### Your instructions
Rewrite each line of the records below as a JSON list of strings, one string per line, omitting blank lines and leaving the pictures out of the answer.

### Data for processing
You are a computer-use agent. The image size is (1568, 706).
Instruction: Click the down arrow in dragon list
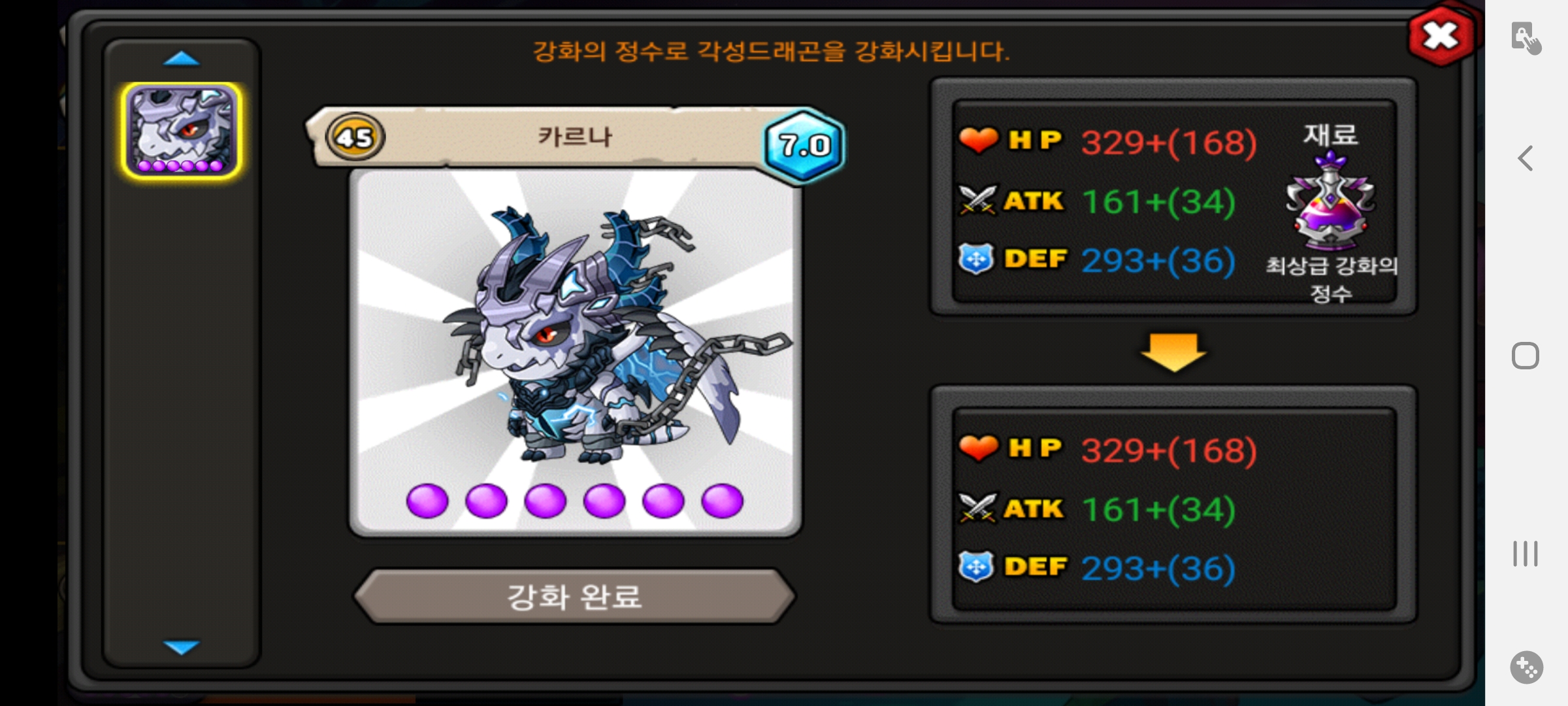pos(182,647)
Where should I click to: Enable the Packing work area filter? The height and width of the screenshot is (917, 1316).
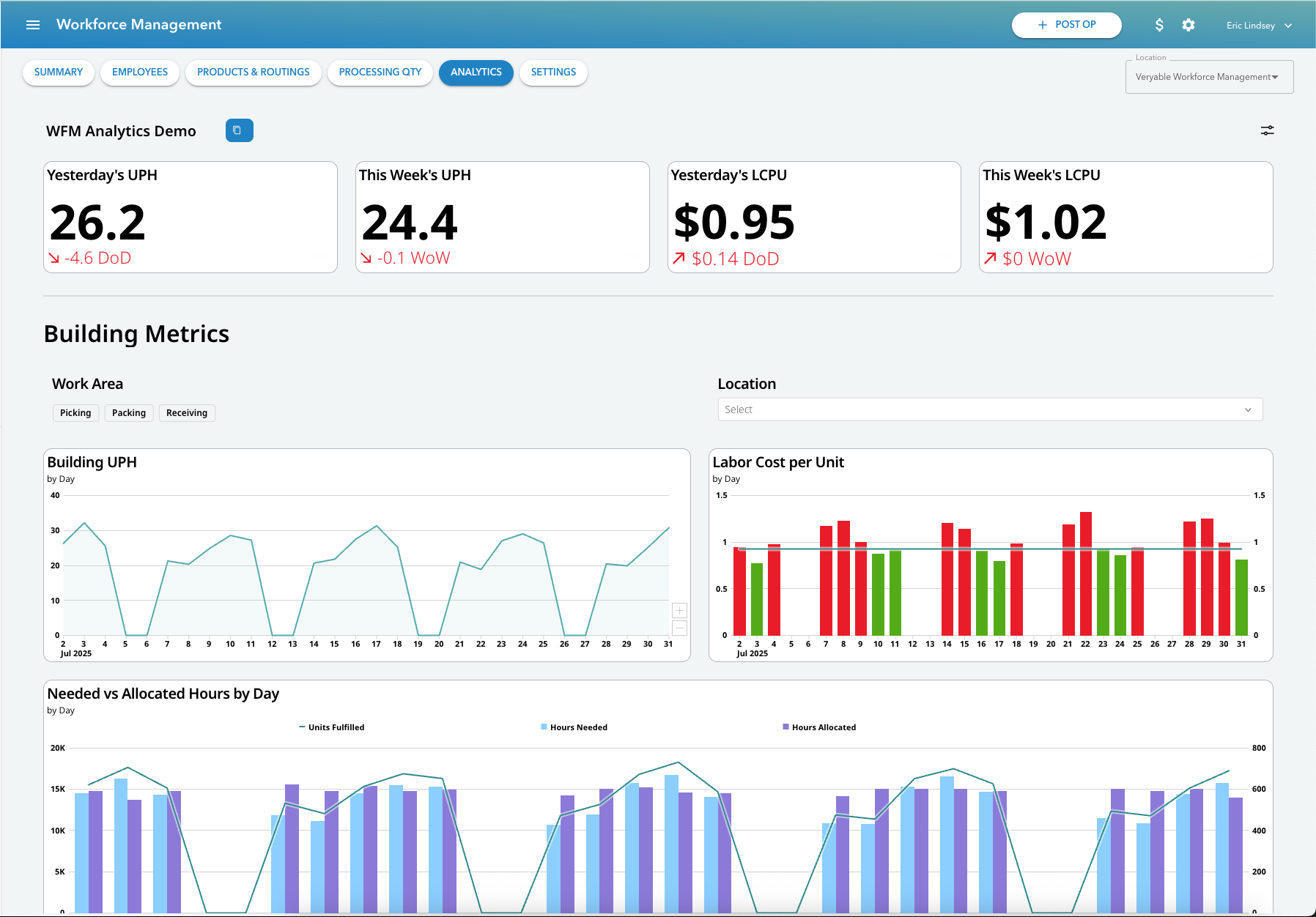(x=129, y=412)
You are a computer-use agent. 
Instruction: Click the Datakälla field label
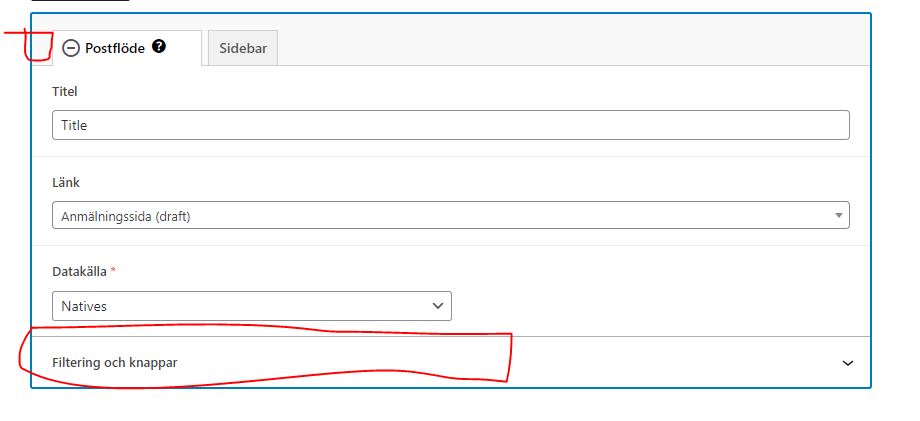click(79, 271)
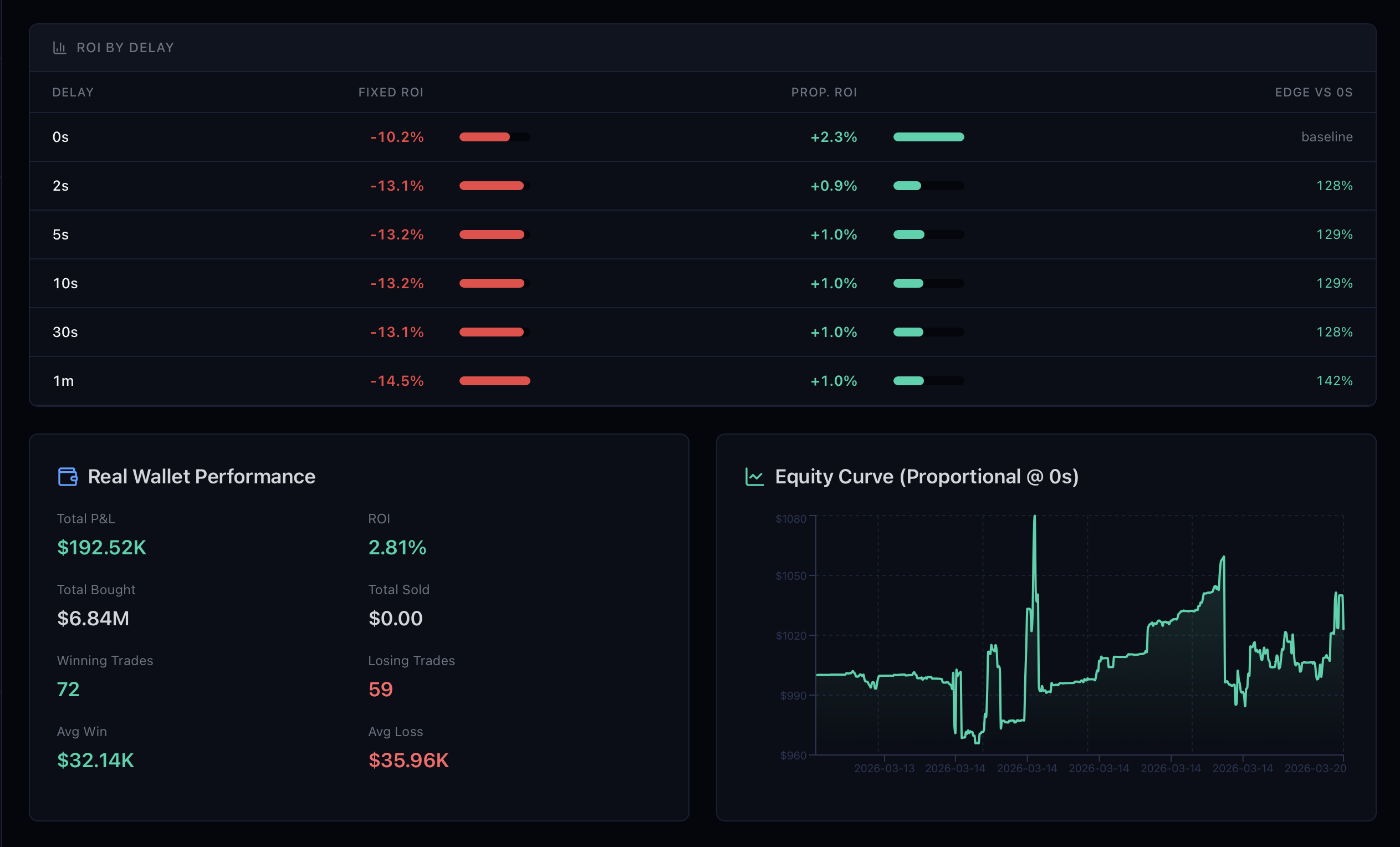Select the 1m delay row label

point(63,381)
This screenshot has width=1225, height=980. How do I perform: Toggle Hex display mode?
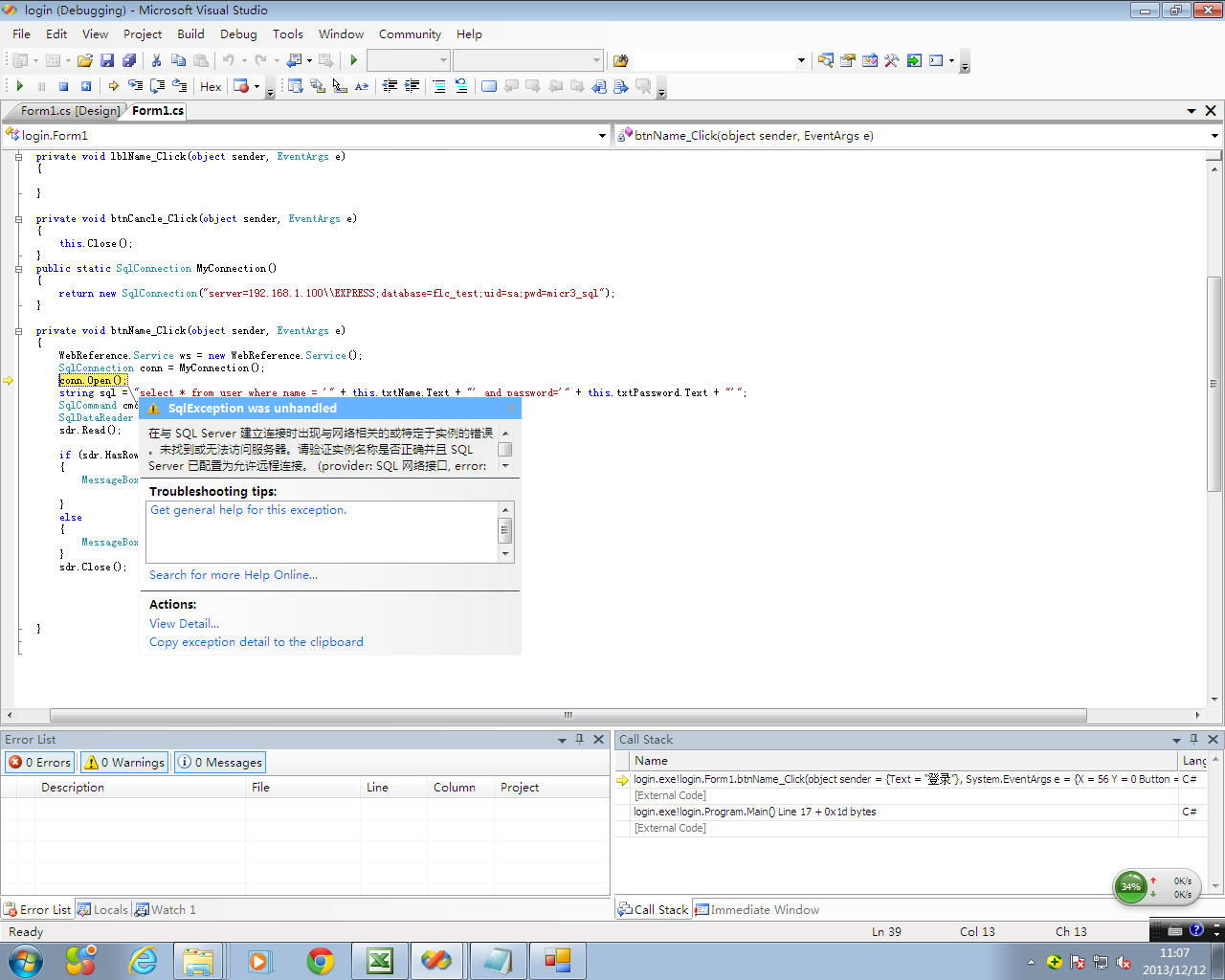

### Solution
[
  "You are a computer-use agent. The image size is (1568, 706).",
  "Instruction: Click the down arrow in dragon list",
  "pos(182,647)",
  "Where should I click to: Enable the Packing work area filter? The height and width of the screenshot is (917, 1316).",
  "(x=129, y=412)",
  "You are a computer-use agent. ",
  "Instruction: Click the Datakälla field label",
  "click(79, 271)",
  "Select the 1m delay row label",
  "point(63,381)",
  "This screenshot has width=1225, height=980. How do I perform: Toggle Hex display mode?"
]